#### Dataset records ####
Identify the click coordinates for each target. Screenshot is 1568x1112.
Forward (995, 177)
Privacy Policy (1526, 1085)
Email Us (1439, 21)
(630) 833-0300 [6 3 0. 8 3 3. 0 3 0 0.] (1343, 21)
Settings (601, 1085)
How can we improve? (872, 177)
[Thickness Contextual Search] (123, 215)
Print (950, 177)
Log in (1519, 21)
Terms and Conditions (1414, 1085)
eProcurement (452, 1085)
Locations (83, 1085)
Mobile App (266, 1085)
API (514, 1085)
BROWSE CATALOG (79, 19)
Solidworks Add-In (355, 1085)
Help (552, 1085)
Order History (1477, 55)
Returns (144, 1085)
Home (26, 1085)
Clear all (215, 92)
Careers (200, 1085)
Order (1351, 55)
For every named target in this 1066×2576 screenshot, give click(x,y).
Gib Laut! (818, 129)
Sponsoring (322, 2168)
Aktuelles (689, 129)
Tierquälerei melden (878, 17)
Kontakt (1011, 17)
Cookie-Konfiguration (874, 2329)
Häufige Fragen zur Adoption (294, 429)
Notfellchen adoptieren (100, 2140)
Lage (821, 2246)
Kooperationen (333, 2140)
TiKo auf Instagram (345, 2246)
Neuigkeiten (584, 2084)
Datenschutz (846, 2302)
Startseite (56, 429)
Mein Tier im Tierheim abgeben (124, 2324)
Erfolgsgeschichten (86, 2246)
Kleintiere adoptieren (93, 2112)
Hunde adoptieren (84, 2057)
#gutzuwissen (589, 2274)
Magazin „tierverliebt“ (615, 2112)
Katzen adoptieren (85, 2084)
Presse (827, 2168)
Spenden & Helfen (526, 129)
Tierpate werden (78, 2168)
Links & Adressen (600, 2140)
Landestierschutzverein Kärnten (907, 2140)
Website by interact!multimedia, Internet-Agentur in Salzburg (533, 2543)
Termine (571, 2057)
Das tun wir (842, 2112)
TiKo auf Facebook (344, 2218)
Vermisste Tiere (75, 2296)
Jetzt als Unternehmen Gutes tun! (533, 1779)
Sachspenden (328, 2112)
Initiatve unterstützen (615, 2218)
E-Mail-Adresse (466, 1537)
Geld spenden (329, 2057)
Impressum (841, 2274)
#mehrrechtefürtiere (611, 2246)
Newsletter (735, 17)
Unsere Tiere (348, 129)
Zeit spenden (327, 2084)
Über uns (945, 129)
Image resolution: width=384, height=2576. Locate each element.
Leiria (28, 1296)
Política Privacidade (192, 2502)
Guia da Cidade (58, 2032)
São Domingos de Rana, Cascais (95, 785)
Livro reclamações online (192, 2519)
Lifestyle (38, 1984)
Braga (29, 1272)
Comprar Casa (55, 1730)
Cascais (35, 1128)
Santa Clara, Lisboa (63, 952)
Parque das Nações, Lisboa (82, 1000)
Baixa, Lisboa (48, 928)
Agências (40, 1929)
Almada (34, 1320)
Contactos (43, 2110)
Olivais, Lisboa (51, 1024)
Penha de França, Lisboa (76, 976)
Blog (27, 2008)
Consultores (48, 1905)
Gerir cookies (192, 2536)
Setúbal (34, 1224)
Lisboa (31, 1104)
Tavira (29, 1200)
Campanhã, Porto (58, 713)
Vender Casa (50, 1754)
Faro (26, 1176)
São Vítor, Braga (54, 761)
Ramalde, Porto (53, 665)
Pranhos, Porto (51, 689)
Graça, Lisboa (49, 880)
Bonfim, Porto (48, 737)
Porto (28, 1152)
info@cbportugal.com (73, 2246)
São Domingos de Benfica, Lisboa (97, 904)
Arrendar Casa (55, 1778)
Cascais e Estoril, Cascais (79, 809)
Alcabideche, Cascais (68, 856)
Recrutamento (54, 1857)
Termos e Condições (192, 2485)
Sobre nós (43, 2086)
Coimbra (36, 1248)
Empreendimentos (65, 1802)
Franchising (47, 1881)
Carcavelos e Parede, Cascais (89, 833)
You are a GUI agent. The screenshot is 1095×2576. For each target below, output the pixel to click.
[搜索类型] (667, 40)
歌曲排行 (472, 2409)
####
▸ Set exercise
Can you render the lines of the material from the one containing "Home (26, 1085)" through the one containing "Almada (34, 1320)", both included, as a JSON list of strings with one string per line and blank lines omitted?

▸ Task output
[
  "Home (26, 1085)",
  "Clear all (215, 92)",
  "Careers (200, 1085)",
  "Order (1351, 55)",
  "For every named target in this 1066×2576 screenshot, give click(x,y).",
  "Gib Laut! (818, 129)",
  "Sponsoring (322, 2168)",
  "Aktuelles (689, 129)",
  "Tierquälerei melden (878, 17)",
  "Kontakt (1011, 17)",
  "Cookie-Konfiguration (874, 2329)",
  "Häufige Fragen zur Adoption (294, 429)",
  "Notfellchen adoptieren (100, 2140)",
  "Lage (821, 2246)",
  "Kooperationen (333, 2140)",
  "TiKo auf Instagram (345, 2246)",
  "Neuigkeiten (584, 2084)",
  "Datenschutz (846, 2302)",
  "Startseite (56, 429)",
  "Mein Tier im Tierheim abgeben (124, 2324)",
  "Erfolgsgeschichten (86, 2246)",
  "Kleintiere adoptieren (93, 2112)",
  "Hunde adoptieren (84, 2057)",
  "#gutzuwissen (589, 2274)",
  "Magazin „tierverliebt“ (615, 2112)",
  "Katzen adoptieren (85, 2084)",
  "Presse (827, 2168)",
  "Spenden & Helfen (526, 129)",
  "Tierpate werden (78, 2168)",
  "Links & Adressen (600, 2140)",
  "Landestierschutzverein Kärnten (907, 2140)",
  "Website by interact!multimedia, Internet-Agentur in Salzburg (533, 2543)",
  "Termine (571, 2057)",
  "Das tun wir (842, 2112)",
  "TiKo auf Facebook (344, 2218)",
  "Vermisste Tiere (75, 2296)",
  "Jetzt als Unternehmen Gutes tun! (533, 1779)",
  "Sachspenden (328, 2112)",
  "Initiatve unterstützen (615, 2218)",
  "E-Mail-Adresse (466, 1537)",
  "Geld spenden (329, 2057)",
  "Impressum (841, 2274)",
  "#mehrrechtefürtiere (611, 2246)",
  "Newsletter (735, 17)",
  "Unsere Tiere (348, 129)",
  "Zeit spenden (327, 2084)",
  "Über uns (945, 129)",
  "Image resolution: width=384, height=2576. Locate each element.",
  "Leiria (28, 1296)",
  "Política Privacidade (192, 2502)",
  "Guia da Cidade (58, 2032)",
  "São Domingos de Rana, Cascais (95, 785)",
  "Livro reclamações online (192, 2519)",
  "Lifestyle (38, 1984)",
  "Braga (29, 1272)",
  "Comprar Casa (55, 1730)",
  "Cascais (35, 1128)",
  "Santa Clara, Lisboa (63, 952)",
  "Parque das Nações, Lisboa (82, 1000)",
  "Baixa, Lisboa (48, 928)",
  "Agências (40, 1929)",
  "Almada (34, 1320)"
]